Orthodontic problems like crowding, gaps or a bad bite can worsen over time if not appropriately addressed. For instance, a 'bad bite' can end up causing chewing problems, uncharacteristic wearing of tooth surfaces and injury to the supporting bone and gum tissue. Poor tooth alignment can contribute to pain in your jaw joints and crowded teeth can be hard to clean or maintain, which may eventually lead to gum disease, tooth decay and even tooth loss.
Braces can fix any of these problems and these days, modern technology means they will fit in with almost any lifestyle. What’s more, adult patients tend to adjust very rapidly and adapt sufficiently enough to ensure their orthodontic appliances don’t impact on their day-to-day lives.

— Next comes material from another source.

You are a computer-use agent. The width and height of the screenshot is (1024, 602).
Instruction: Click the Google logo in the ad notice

Some of the appliances available include ceramic (tooth-coloured) fixed braces, clear plastic removable moulds that fit to your teeth and lingual fixed braces, which are attached behind the teeth. All of these options allow you to minimise the visibility of the brace.
Starting orthodontic treatment
In order to clarify if you can benefit from orthodontic treatment, you will need to book a consultation with a specialist orthodontist.

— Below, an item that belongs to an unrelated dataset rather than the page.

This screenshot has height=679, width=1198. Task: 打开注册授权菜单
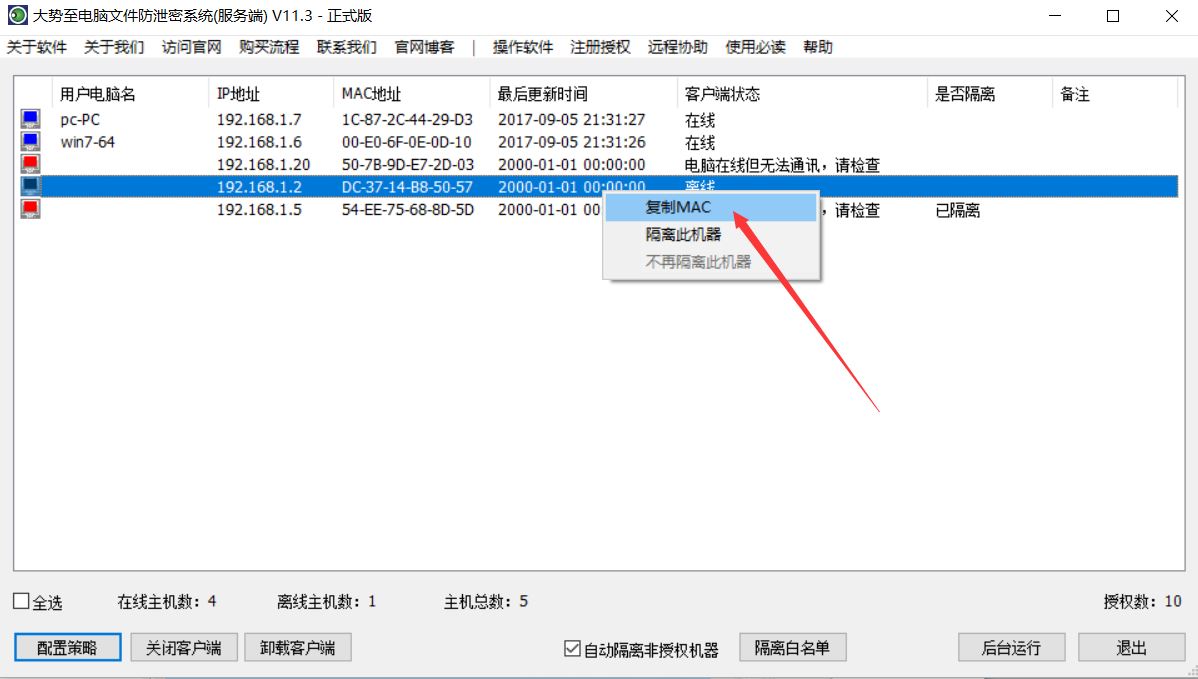click(600, 47)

At this consultation, the orthodontist will:
check the condition of your teeth, gums and supporting bones to determine the potential for improving your smile and dental health,
make a decision and inform you of what your treatment will involve,
advise you of an approximate cost of treatment.
If you decide to go ahead with treatment, your orthodontist will then make diagnostic records of your mouth, including taking moulds of your teeth, special x-rays and photographs.
Because everyone's teeth are distinct to them, it is only after a thorough examination of you and your orthodontic requirements that your orthodontist will recommend the optimum course of treatment for improving your smile.